▶ **Passage shown**
=== Section Start ===
Anti-Authority Non-Conformist – The Garrett Ashley Mullet Show
One of the consequences of being an honest non-conformist is that people who love standardization and so-called normalcy have their attention drawn to me, often with less-than-harmonious, happy effects.
I am not anti-authority, per se. But being a non-conformist who comes by it honestly on both my father’s and mother’s side, popular and typical ways of relating to authority are a puzzle to me.
When someone tells me to jump, I do not necessarily ask how high I should jump. Rather, the question which comes first to mind is whether this person actually in fact has the proper authority to be making this particular request in this particular situation. And if they do not, or if it is not clear that they do, the mere fact of raising the question is more often than not enough to produce conflict.
Growing up, my Dad especially impressed on me the importance of Romans 12:2, which says “...do not be conformed to this world, but be transformed by the renewing of your mind, so that you may prove what the will of God is, that which is good and acceptable and perfect.”
Now it is worth noting that the very next verse should contextualize. “For through the grace given to me I say to everyone among you not to think more highly of himself than he ought to think; but to think so as to have sound judgment, as God has allotted to each a measure of faith.”
Square Pegs, Round Holes
We must have humility even amidst our God-ordained non-conformity. Where this gets sticky is at precisely the point when non-conformity leads to pointed questions of just who do we think we are that we would dare to do things differently than others do them.
It is admittedly hard to answer that we are trying to maintain integrity and excellence whatever everyone else is doing without being accused of lacking humility. What is more, it is admittedly difficult to remain patient when the very fact of non-conformity, or of questioning conformity, is taken as proof that we are arrogant, stubborn, or rebellious.
Hear me now, then, and mark this well. Christians ought not to be rebels without a cause. Moreover, we ought not to be rebels at all. But it is easy to be mistaken for rebels when we question whether lower authorities are acting in accordance with higher precepts and principles derived from greater authorities.
Therein lies the rub. However much the larger body politic needs non-conformists to question why everyone is going about things in a certain way, the non-conformists are historically the ones who get the pointed questions first of where they get off doing things differently.
And when the cause of standardization and normalcy becomes an end unto itself, the clipping of wings and rounding off of square pegs follows close behind.
=== Section End ===
▶ **Supplied information**
=== Section Start ===
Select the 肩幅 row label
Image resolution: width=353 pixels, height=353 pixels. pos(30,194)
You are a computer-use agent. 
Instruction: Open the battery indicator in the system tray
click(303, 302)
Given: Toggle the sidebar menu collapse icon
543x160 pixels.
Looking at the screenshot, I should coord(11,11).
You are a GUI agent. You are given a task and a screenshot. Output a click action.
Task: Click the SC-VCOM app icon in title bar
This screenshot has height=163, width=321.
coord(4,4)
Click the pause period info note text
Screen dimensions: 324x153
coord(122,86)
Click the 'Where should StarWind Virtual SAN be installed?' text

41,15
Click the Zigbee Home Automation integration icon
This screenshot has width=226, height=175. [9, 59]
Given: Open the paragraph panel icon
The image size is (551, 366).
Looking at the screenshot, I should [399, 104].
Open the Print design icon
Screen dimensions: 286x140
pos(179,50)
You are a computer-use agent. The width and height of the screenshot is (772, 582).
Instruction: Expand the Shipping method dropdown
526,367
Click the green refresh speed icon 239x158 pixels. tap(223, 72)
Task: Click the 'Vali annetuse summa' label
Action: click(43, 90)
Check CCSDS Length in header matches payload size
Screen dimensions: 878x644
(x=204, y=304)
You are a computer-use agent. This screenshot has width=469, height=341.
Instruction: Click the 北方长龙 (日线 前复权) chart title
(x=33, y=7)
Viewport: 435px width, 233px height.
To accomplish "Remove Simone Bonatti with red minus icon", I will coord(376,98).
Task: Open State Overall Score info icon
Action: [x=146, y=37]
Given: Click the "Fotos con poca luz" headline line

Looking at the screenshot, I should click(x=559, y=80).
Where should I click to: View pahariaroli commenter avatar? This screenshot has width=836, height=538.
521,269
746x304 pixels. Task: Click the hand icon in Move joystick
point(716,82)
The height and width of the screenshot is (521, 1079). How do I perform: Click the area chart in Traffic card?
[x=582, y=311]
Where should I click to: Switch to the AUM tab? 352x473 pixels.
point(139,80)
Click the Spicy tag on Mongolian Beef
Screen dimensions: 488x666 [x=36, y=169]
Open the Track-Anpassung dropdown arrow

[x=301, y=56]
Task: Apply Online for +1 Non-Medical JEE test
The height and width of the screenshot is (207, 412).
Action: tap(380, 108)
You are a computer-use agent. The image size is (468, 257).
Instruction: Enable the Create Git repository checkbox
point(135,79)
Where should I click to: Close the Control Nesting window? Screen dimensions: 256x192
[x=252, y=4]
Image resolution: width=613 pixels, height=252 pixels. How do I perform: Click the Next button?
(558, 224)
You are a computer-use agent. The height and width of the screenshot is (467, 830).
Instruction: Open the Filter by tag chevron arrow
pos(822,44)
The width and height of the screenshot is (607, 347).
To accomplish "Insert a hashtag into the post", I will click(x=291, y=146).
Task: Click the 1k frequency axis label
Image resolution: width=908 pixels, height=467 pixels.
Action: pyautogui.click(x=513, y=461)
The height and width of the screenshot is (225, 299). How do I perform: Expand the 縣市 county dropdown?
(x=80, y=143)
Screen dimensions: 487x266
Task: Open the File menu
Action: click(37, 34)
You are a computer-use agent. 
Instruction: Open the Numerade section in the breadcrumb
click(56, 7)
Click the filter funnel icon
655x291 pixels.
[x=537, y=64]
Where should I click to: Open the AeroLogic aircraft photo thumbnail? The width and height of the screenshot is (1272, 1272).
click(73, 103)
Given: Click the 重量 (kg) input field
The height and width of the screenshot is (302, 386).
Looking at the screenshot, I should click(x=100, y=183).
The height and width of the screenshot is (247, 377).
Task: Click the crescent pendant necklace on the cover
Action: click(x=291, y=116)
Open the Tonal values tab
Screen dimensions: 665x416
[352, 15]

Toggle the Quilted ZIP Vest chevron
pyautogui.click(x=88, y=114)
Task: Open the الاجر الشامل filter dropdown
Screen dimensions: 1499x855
=== Section End ===
▶ **Problems and tasks**
1/ In the essay on non-conformity, which Bible verse did the writer's Dad especially stress to the writer growing up?
2/ Say whether each statement agrees with the essay on non-conformity, and quote the words that decide it.
(a) The writer is anti-authority.
(b) The writer holds that Christians ought not to be rebels at all.
(c) The writer's non-conformity comes only from the father's side.

▶ **Results of the tasks**
1/ Romans 12:2

2/
(a) No: "I am not anti-authority, per se."
(b) Yes: "Moreover, we ought not to be rebels at all."
(c) No: "comes by it honestly on both my father’s and mother’s side"